Lo stesso avviene nei CANI con la stessa sintomatologia presentata dagli esseri umani ma con la differenza che nei cani spesso i sintomi vengono riconosciuti in ritardo e una volta ricorsi al veterinario è troppo tardi e sopraggiunge rapidamente la morte.
I sintomi comprendono tosse, aumento della frequenza del respiro, difficoltà respiratoria, perdita di appetito e stanchezza cronica ma se negli esseri umani la fatale progressione della malattia può durare fino a 2 anni, per i cani occorrono pochi mesi.

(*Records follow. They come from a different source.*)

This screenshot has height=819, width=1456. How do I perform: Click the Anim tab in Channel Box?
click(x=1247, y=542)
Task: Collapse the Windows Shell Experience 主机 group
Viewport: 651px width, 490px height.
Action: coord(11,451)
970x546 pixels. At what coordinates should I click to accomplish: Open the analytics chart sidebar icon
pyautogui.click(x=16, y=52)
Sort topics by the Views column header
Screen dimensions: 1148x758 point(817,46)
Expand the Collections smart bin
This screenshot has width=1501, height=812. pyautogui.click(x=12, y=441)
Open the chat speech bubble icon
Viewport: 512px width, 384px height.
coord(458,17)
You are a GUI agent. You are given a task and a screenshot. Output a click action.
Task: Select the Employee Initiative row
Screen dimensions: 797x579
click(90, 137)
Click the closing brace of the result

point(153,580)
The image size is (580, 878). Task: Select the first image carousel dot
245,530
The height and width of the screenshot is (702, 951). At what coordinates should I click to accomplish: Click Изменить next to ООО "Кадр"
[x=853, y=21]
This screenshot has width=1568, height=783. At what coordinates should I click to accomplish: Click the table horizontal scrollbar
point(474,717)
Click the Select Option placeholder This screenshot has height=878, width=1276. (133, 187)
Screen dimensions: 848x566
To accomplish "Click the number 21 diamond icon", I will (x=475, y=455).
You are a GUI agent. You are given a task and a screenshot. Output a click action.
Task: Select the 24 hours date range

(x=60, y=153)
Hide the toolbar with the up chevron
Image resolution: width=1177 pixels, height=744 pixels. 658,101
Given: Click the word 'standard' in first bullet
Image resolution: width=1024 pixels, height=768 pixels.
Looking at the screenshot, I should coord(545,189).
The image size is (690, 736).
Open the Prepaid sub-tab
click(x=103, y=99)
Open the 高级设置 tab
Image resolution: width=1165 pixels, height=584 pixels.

La scoperta ha però dei risvolti positivi poiché data la similarità di caratteristiche e sintomi tra esseri umani e cani, questi ultimi potrebbero essere dei modelli di studio per trovare trattamenti efficaci di una malattia che, poiché rara e poco conosciuta, non ha al momento soluzione.
La medicina veterinaria assume drammaticamente una elevata importanza per quella umana a causa della sempre più frequente condivisione di malattie una volta peculiari solo del genere umano, tra queste ricordiamo forme tumorali aggressive, depressione, degenerazione del sistema immunitario e virus.